The answer must be every line of the data that holds the word "computer".

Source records
_ _ _

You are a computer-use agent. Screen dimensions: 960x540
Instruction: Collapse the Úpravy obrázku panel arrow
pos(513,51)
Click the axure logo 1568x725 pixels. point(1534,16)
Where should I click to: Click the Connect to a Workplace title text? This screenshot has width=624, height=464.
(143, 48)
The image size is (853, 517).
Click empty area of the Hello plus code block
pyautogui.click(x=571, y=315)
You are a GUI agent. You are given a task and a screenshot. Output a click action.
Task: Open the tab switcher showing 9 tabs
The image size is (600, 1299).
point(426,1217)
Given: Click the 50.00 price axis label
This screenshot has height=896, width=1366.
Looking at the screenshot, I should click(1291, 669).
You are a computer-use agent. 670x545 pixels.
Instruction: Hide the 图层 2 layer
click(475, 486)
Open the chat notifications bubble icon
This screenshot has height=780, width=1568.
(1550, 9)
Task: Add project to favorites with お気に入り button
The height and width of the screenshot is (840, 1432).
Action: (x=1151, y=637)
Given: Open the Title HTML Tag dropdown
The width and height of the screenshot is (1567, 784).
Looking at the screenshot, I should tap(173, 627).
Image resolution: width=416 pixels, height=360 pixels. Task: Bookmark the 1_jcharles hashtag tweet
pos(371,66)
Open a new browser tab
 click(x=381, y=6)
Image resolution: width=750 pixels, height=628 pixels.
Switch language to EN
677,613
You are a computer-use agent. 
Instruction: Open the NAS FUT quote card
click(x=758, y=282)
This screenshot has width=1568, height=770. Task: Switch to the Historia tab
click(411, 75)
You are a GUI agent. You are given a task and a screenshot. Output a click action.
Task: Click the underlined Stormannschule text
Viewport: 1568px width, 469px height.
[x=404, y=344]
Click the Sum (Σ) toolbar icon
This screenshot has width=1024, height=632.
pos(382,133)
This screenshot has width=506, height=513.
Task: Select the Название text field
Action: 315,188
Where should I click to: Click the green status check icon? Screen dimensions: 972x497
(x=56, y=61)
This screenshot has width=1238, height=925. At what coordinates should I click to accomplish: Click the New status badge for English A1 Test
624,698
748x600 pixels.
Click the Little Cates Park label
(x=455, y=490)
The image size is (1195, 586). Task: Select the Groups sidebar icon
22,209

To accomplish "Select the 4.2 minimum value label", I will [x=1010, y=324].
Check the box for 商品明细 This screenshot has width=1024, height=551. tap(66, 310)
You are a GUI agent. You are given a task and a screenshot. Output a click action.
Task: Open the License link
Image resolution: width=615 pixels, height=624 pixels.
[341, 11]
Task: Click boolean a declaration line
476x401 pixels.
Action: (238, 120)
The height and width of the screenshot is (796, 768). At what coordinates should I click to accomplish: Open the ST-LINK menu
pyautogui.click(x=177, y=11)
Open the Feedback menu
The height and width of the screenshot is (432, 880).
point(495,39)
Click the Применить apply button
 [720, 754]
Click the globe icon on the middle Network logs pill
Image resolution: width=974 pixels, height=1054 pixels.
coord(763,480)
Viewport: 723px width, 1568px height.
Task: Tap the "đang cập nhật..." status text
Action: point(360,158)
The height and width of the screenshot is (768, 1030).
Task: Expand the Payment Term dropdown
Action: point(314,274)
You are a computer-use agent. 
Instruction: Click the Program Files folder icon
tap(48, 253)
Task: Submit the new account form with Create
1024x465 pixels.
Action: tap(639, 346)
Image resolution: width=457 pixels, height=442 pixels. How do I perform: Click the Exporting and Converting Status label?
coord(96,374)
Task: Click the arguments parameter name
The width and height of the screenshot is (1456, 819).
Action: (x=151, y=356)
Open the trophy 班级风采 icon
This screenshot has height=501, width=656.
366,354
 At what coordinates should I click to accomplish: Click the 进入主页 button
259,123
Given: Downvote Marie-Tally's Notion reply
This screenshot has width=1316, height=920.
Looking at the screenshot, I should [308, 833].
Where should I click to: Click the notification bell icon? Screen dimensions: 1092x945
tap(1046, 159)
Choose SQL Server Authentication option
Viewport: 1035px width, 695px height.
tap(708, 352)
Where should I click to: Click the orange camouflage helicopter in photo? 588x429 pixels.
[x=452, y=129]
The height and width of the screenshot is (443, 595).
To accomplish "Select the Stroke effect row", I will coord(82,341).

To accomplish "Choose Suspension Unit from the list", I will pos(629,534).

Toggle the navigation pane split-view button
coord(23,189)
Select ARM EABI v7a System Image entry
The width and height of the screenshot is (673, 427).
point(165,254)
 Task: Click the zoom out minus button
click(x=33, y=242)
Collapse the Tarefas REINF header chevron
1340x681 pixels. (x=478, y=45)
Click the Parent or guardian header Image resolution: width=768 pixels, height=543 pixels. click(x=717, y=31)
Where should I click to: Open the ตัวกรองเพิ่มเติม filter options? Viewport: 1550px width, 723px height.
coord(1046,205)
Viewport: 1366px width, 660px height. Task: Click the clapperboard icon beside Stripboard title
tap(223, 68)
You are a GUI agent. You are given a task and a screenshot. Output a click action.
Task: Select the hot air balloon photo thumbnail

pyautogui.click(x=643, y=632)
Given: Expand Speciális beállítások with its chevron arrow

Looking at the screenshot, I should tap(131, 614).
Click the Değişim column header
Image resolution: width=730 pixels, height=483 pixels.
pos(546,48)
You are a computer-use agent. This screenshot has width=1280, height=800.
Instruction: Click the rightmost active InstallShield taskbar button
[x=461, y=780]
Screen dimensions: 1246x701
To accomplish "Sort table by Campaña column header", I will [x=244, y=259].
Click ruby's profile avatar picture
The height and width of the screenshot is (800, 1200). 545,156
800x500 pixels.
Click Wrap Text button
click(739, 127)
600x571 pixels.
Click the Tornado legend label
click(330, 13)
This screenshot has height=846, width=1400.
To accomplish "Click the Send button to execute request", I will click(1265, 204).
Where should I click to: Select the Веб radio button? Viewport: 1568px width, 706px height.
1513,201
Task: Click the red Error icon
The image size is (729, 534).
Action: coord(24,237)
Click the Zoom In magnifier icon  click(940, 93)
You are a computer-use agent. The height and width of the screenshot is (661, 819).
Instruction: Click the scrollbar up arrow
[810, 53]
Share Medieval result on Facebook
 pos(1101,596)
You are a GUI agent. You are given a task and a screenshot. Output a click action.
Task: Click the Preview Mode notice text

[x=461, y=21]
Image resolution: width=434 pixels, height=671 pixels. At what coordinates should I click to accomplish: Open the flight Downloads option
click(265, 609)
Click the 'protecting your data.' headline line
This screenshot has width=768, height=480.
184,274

_ _ _

§ Answer:
You are a computer-use agent. Screen dimensions: 960x540
You are a computer-use agent. 670x545 pixels.
You are a computer-use agent. 
You are a computer-use agent. 
You are a computer-use agent. This screenshot has width=1280, height=800.
You are a computer-use agent. The height and width of the screenshot is (661, 819).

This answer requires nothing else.